Please go to your nearest Rectory and ask to see a priest. When you see him, ask for a referral to a good Catholic psycholigical counsellor. You need professional help…it will help you.
 
Thank you for sharing. Many people will pray for you here, including me;)

Please know that God loves you. You are struggling with our fallen nature! You can overcome with the grace of Jesus Christ. This means starting with sharing with people you trust in the Lord.

May our gracious and most loving Lord Jesus come to your help, Amen

Peace my friend,
Michael
 
There was a time it seems so long ago that I was so sure I was going to be a priest. That the very thought of it filled me with a happiness that I couldn’t describe. As a kid I knew I wanted to do something that helps people because I loved to do that there was many occasions that I would give the shirt off my back so to speak and I even helped people away from suicide. It seemed a natural evolution to the priesthood and so I began studying on my own the faith to prepare for that day I would enter the priesthood. That day never came be it that my high school grades, or my mother trying to dissuade me, or countless vocation directors telling me I’m not ready, it never happened. Still I felt the call of The Lord and I said to myself “self your only 19 and you never kissed a girl or did anything kids your age do, go out and learn”

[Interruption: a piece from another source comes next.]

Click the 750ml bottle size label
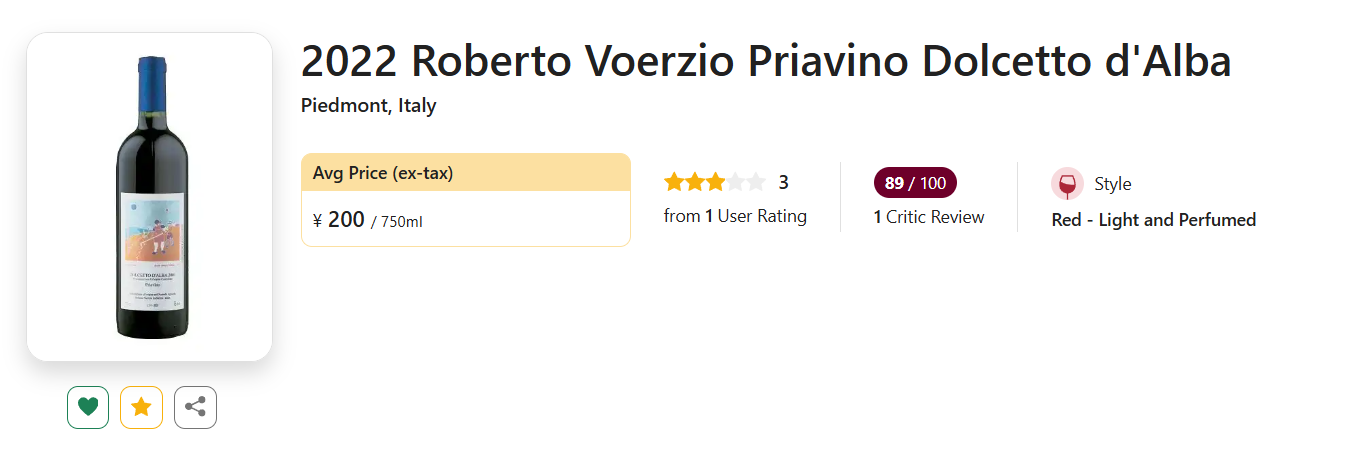The width and height of the screenshot is (1356, 449). (401, 222)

Now I’m 24 years old I’m so depressed, I can’t find a good job anymore because when my last job let me go I made some bad decisions to try and stay afloat and ruined my credit. And I learned that I am gay, and no I haven’t kissed any guys or had any gay sex or any sex for that matter. I know it’s wrong and I have kept that part buried deep inside me. There is countless things more that are wrong with my life considering I tried killing myself tonight. I had my dad’s gun in my hand but I couldn’t do it. I don’t know what to do anymore I can’t be a priest because not only is my credit bad I know I am gay and gay men can’t be priests considering that i am unholy and unworthy of Gods love for feeling this way. I just to feel like I used to when I could feel god and his love when the smile from someone I helped was the best feeling in the world. When I knew god loved me
O Lord, comfort your wounded servant Carlodivina, and may he be pulled from the valley of the shadow of death. I will join the legions of saints and angels in Heaven in adding his name to my prayer intentions each night on this Holy Lent, while he gropes for aid and recovery. Deliver him from all evil and into the light of your face. As he once helped people in their misery as a very young man, may he, too, find those who will now do the same for him.

Hail, holy Queen, Mother of Mercy!
Our life, our sweetness, and our hope!
To thee do we cry, poor banished
children of Eve, to thee do we send
up our sighs, mourning and weeping
in this valley, of tears.
Turn, then, most gracious advocate,
thine eyes of mercy toward us; and
after this our exile show unto us the
blessed fruit of thy womb Jesus;
O clement, O loving, O sweet virgin Mary.
Pray for us, O holy Mother of God
That we may be made worthy of the
promises of Christ.

Amen :crossrc:
 
There was a time it seems so long ago that I was so sure I was going to be a priest. That the very thought of it filled me with a happiness that I couldn’t describe. As a kid I knew I wanted to do something that helps people because I loved to do that there was many occasions that I would give the shirt off my back so to speak and I even helped people away from suicide. It seemed a natural evolution to the priesthood and so I began studying on my own the faith to prepare for that day I would enter the priesthood. That day never came be it that my high school grades, or my mother trying to dissuade me, or countless vocation directors telling me I’m not ready, it never happened. Still I felt the call of The Lord and I said to myself “self your only 19 and you never kissed a girl or did anything kids your age do, go out and learn”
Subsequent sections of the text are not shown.